- The problem: Rewrite the part of the listing that opens with the line containing "This screenshot has height=894, width=1422." and closes with the line containing "coord(762,774)", keeping the requests, and shift every coordinate in the answers up by 90. Give back only those lines.

- Raw records:
· · · · · · ·

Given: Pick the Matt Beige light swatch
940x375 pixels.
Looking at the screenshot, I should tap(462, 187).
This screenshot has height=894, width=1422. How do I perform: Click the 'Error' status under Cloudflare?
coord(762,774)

· · · · · · ·

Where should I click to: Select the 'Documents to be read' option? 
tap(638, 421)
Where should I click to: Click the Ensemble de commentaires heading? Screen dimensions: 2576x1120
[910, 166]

· · · · · · ·

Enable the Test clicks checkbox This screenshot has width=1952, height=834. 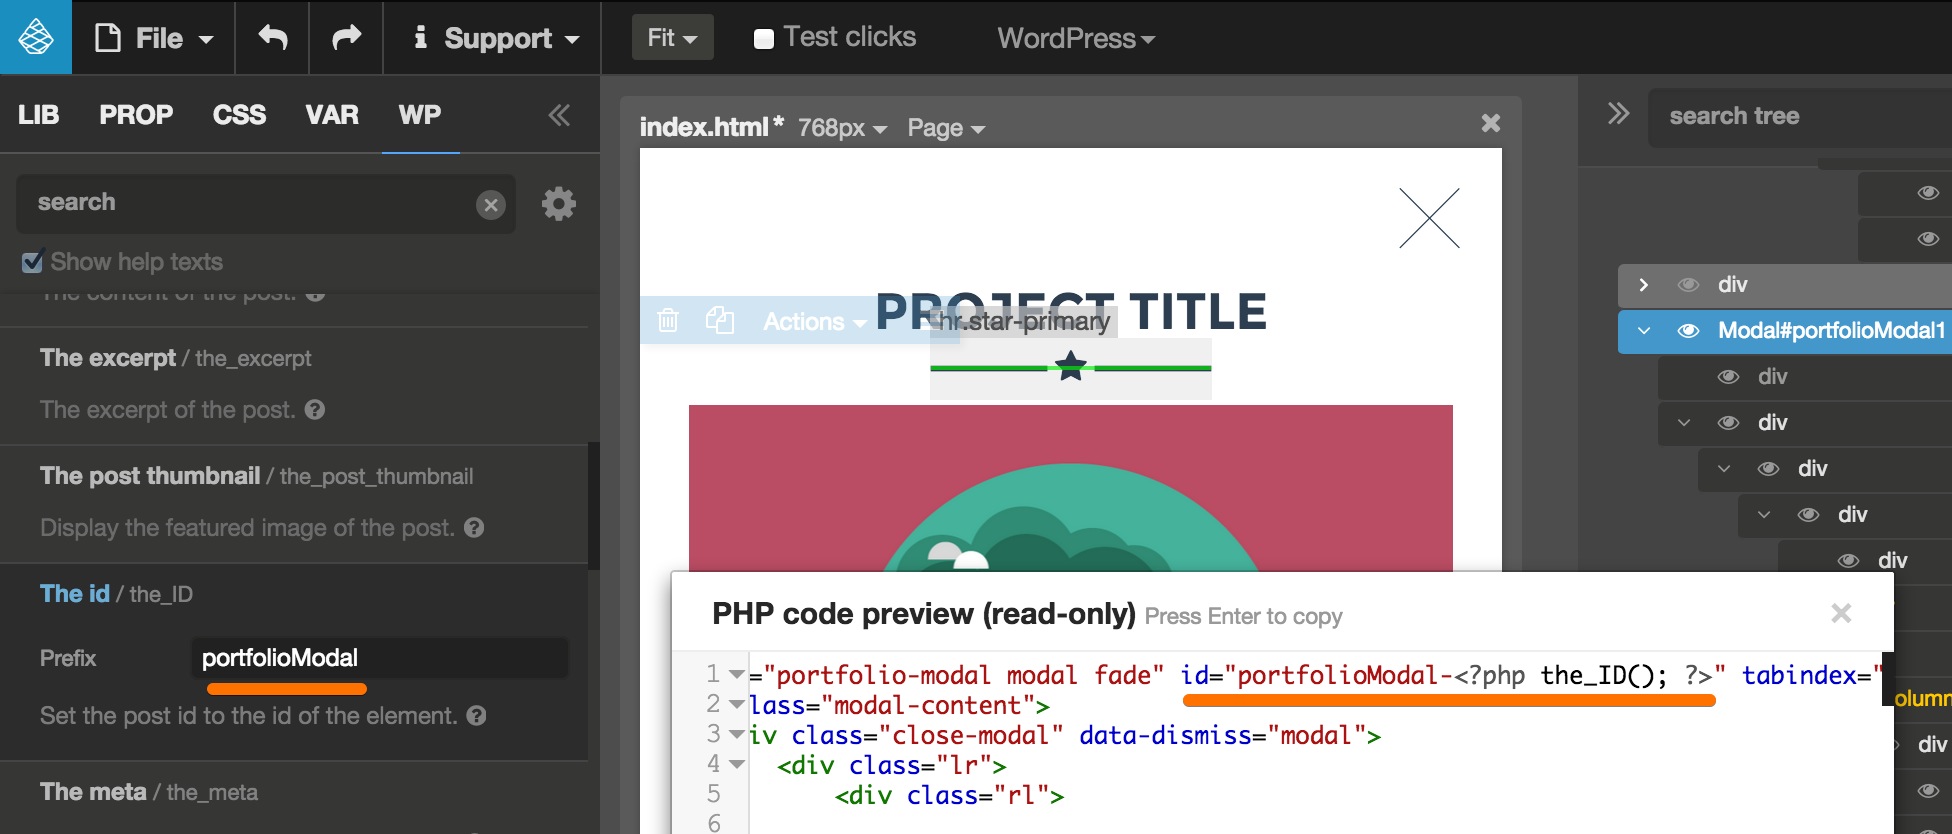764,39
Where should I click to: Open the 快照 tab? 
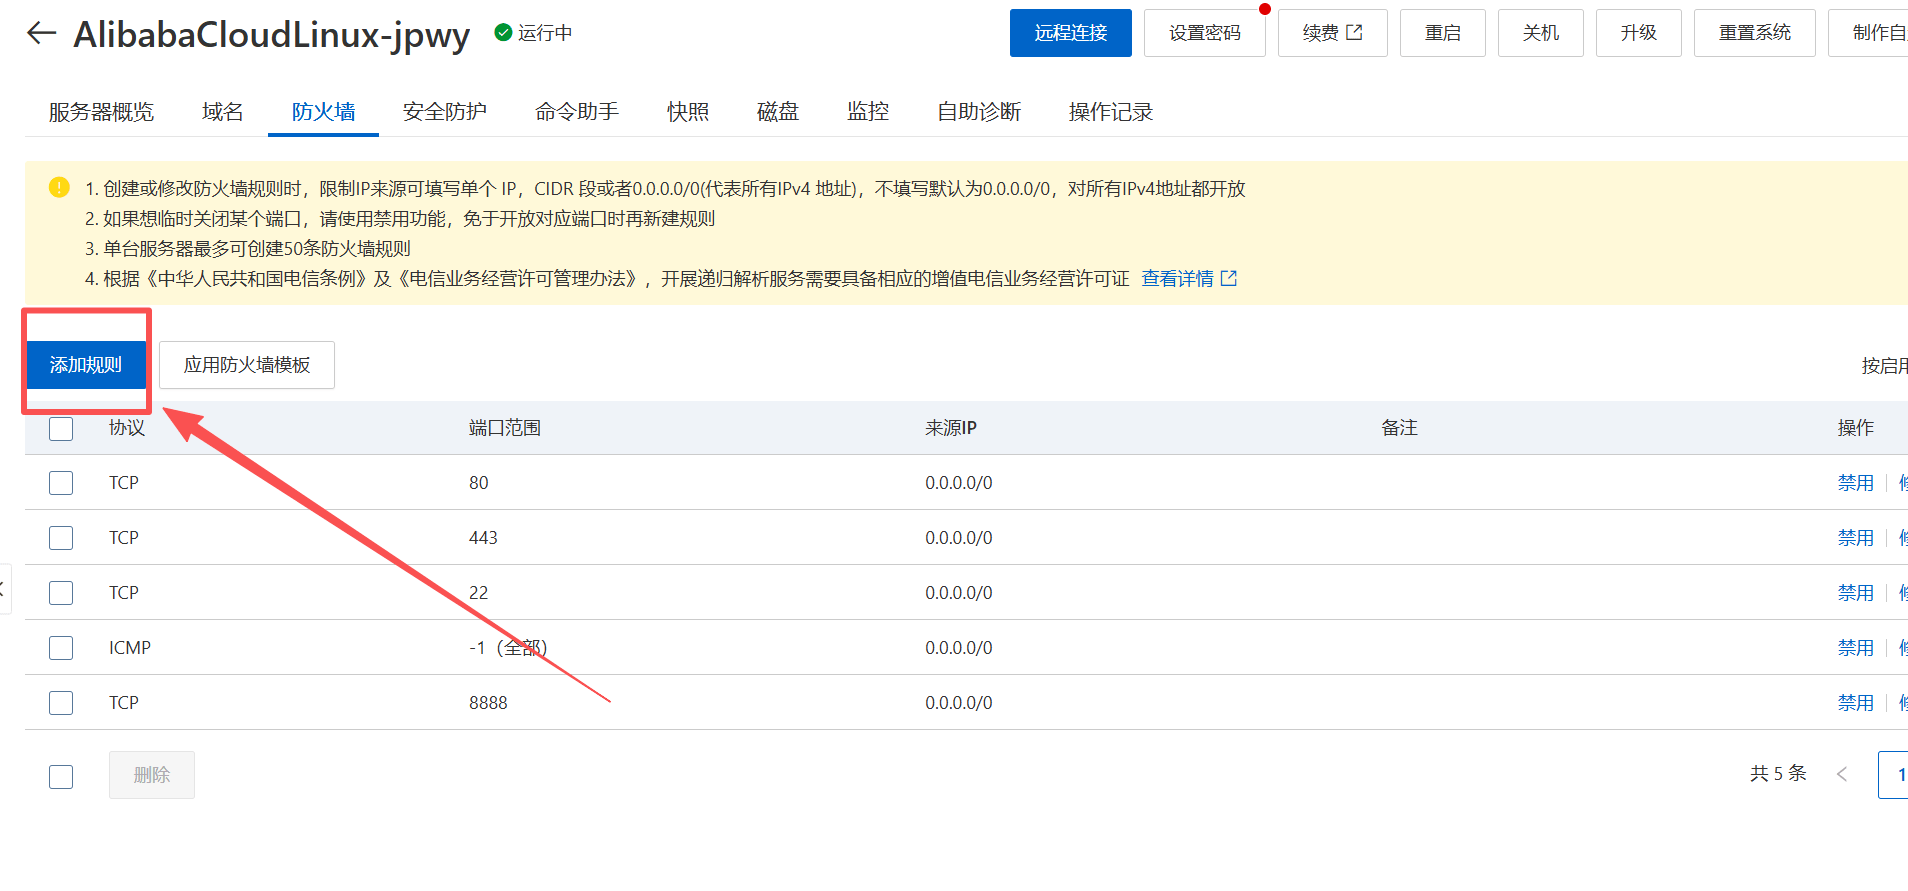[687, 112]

· · · · · · ·

- Exercise result:
This screenshot has height=894, width=1422. How do I perform: Click the 'Error' status under Cloudflare?
coord(852,864)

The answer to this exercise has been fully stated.